With this change, we no longer need to track the map in a global
variable, that is, TransitionCaptureState no longer needs tcs_map. We
still have tcs_original_insert_tuple though, which must be set during
ExecInsert and reset after it's read by AfterTriggerSaveEvent. I have
moved the resetting of its value to right after where the originally
set value is read to make it clear that the value must be read only
once.

> > @@ -2212,23 +2207,17 @@ ExecModifyTable(PlanState *pstate)
> > switch (operation)
> > {
> > case CMD_INSERT:
> > - /* Prepare for tuple routing if needed. */
> > - if (proute)
> > - slot = ExecPrepareTupleRouting(node, estate, proute,
> > - resultRelInfo, slot);
> > - slot = ExecInsert(node, slot, planSlot,
> > + slot = ExecInsert(node, resultRelInfo, slot, planSlot,
> > estate, node->canSetTag);
> > - /* Revert ExecPrepareTupleRouting's state change. */
> > - if (proute)
> > - estate->es_result_relation_info = resultRelInfo;
> > break;
> > case CMD_UPDATE:
> > - slot = ExecUpdate(node, tupleid, oldtuple, slot, planSlot,
> > - &node->mt_epqstate, estate, node->canSetTag);
> > + slot = ExecUpdate(node, resultRelInfo, tupleid, oldtuple, slot,
> > + planSlot, &node->mt_epqstate, estate,
> > + node->canSetTag);
> > break;
> > case CMD_DELETE:
> > - slot = ExecDelete(node, tupleid, oldtuple, planSlot,
> > - &node->mt_epqstate, estate,
> > + slot = ExecDelete(node, resultRelInfo, tupleid, oldtuple,
> > + planSlot, &node->mt_epqstate, estate,
> > true, node->canSetTag,
> > false /* changingPart */ , NULL, NULL);
> > break;
>
> This reminds me of another complaint: ExecDelete and ExecInsert() have
> gotten more boolean parameters for partition moving, but only one of
> them is explained with a comment (/* changingPart */) - think we should
> do that for all.

Agree about the confusing state of ExecDelete call sites. I've
reformatted the calls to properly label the arguments (the changes are
contained in the revised 0001). I don't see many
partitioning-specific boolean parameters in ExecInsert though.

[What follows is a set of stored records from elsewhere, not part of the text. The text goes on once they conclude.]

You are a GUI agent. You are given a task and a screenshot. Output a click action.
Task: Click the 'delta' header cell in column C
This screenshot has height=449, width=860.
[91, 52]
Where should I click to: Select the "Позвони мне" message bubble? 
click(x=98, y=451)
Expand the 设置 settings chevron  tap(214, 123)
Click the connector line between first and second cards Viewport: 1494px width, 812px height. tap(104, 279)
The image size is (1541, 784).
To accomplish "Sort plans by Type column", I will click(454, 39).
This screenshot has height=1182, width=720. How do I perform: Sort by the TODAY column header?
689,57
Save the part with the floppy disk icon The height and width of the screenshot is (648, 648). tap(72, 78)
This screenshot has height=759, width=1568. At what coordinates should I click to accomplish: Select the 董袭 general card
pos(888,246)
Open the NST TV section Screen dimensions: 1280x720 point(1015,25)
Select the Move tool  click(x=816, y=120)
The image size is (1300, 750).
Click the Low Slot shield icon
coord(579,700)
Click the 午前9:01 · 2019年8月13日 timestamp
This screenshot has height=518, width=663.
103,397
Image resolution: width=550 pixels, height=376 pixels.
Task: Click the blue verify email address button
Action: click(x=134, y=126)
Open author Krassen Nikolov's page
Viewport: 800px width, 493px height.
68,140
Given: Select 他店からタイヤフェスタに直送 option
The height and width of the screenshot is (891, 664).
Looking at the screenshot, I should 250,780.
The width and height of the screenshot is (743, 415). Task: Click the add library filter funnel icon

> > diff --git a/src/backend/replication/logical/worker.c b/src/backend/replication/logical/worker.c
> > index 43edfef089..7df3e78b22 100644
> > --- a/src/backend/replication/logical/worker.c
> > +++ b/src/backend/replication/logical/worker.c
> > @@ -173,10 +173,10 @@ ensure_transaction(void)
> > * This is based on similar code in copy.c
> > */
> > static EState *
> > -create_estate_for_relation(LogicalRepRelMapEntry *rel)
> > +create_estate_for_relation(LogicalRepRelMapEntry *rel,
> > + ResultRelInfo **resultRelInfo)
> > {
> > EState *estate;
> > - ResultRelInfo *resultRelInfo;
> > RangeTblEntry *rte;
> >
> > estate = CreateExecutorState();
> > @@ -188,12 +188,11 @@ create_estate_for_relation(LogicalRepRelMapEntry *rel)
> > rte->rellockmode = AccessShareLock;
> > ExecInitRangeTable(estate, list_make1(rte));
> >
> > - resultRelInfo = makeNode(ResultRelInfo);
> > - InitResultRelInfo(resultRelInfo, rel->localrel, 1, NULL, 0);
> > + *resultRelInfo = makeNode(ResultRelInfo);
> > + InitResultRelInfo(*resultRelInfo, rel->localrel, 1, NULL, 0);
> >
> > - estate->es_result_relations = resultRelInfo;
> > + estate->es_result_relations = *resultRelInfo;
> > estate->es_num_result_relations = 1;
> > - estate->es_result_relation_info = resultRelInfo;
> >
> > estate->es_output_cid = GetCurrentCommandId(true);
> >
> > @@ -567,6 +566,7 @@ GetRelationIdentityOrPK(Relation rel)
> > static void
> > apply_handle_insert(StringInfo s)
> > {
> > + ResultRelInfo *resultRelInfo;
> > LogicalRepRelMapEntry *rel;
> > LogicalRepTupleData newtup;
> > LogicalRepRelId relid;
> > @@ -589,7 +589,7 @@ apply_handle_insert(StringInfo s)
> > }
> >
> > /* Initialize the executor state. */
> > - estate = create_estate_for_relation(rel);
> > + estate = create_estate_for_relation(rel, &resultRelInfo);
>
> Hm. It kinda seems cleaner if we were to instead return the relevant
> index, rather than the entire ResultRelInfo, as an output from
> create_estate_for_relation(). Makes it clearer that it's still in the
> EState.

For now, I've reverted these changes in favor of just doing this:

/* Initialize the executor state. */
estate = create_estate_for_relation(rel);
+ resultRelInfo = &estate->es_result_relations[0];

This seems OK as we know for sure that there is only one target relation.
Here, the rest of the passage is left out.